Since Dec. 20, when the vaccine was first distributed among nursing home residents and staff, cases of COVID-19 have dropped 96%. A steep drop in fatalities has followed, to the tune of 91%.
Nursing homes and other congregate facilities have struggled to prevent infections throughout the pandemic, providing further evidence that recent improvements are due to COVID-19 vaccines.
Advocacy groups are looking to build on the COVID-19 vaccine’s success in long-term care (LTC) facilities to push for more long-term care reforms. The American Health Care Association (AHCA) and the National Center for Assisted Living (NCAL) have introduced the “Care For Our Seniors Act,” a reform proposal focusing on four key elements:
- Clinical improvements to enhance the quality of care,
- Workforce improvements to strengthen and support frontline caregivers,
- Oversight reforms to make systems more resident driven, and
- Structural modernizations (facility architecture improvements) focused on resident dignity and safety.
Many of the reforms are common sense improvements that would benefit the LTC industry, not only to provide better infection control but to improve the quality of care more generally. For example, the proposal seeks to redesign facilities, many of which are more than 50 years old, so that all residents have their own room for better infection control as well as personal autonomy. The proposal also seeks to improve the LTC workforce by incentivizing workers to obtain additional training.
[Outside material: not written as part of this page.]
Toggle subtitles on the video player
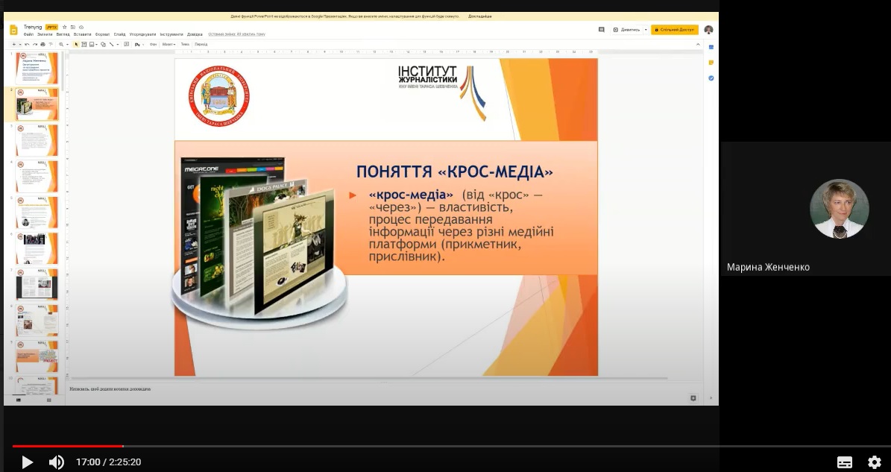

Though many of the proposal’s recommendations are admirable, the proposal suffers from one substantial flaw: it relies on increased Medicaid spending to finance the improvements.
Most nursing home residents receive LTC services through Medicaid, the public insurance program for the poor and indigent. Reimbursement rates often do not cover the cost of care in nursing homes, despite the overwhelming cost of such beneficiaries to state and federal governments. In addition, beneficiaries often artificially impoverish themselves to qualify for Medicaid, crowding out LTC insurance and undermining Medicaid’s status as the payer of last resort.
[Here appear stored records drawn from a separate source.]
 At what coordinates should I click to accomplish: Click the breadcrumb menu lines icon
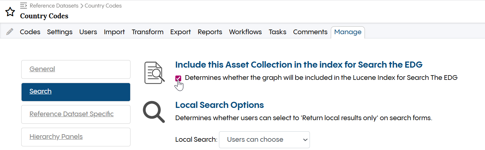tap(24, 5)
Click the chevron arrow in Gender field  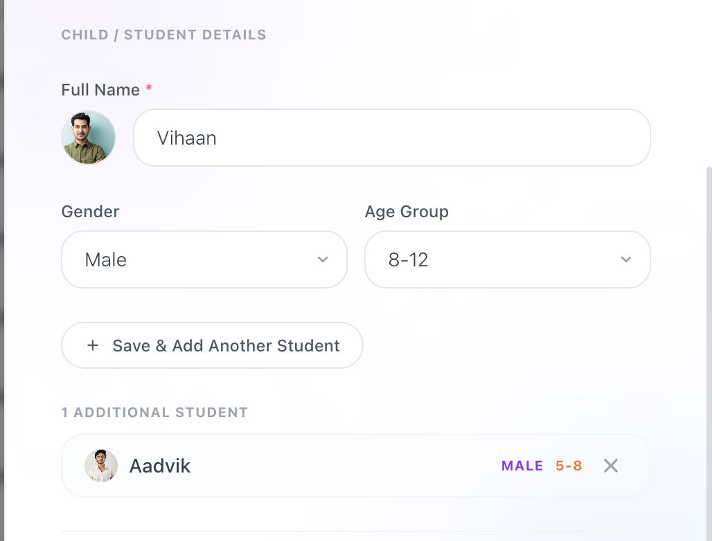click(x=322, y=259)
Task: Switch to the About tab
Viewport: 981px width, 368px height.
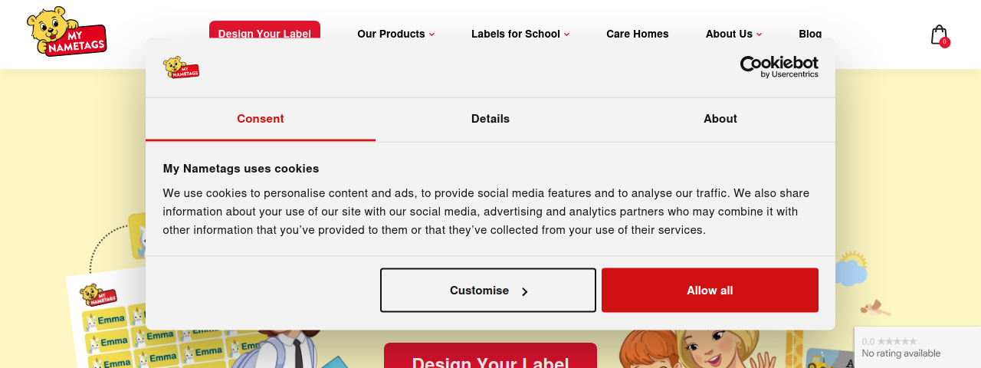Action: point(720,119)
Many of the problems laid bare during the pandemic — from staffing shortages to lack of personal protective equipment — are in part a result of government policy that financially squeezes nursing homes with high Medicaid caseloads. Any LTC framework that doubles down on Medicaid rather than reduces Medicaid’s influence will only perpetuate these problems.
Instead, policymakers should provide ways for more seniors to purchase LTC insurance or self-finance future LTC needs. They should also consider ways to reduce the reliance on expensive care settings such as nursing homes in favor home- or community-based services that provide care in the least intensive setting possible.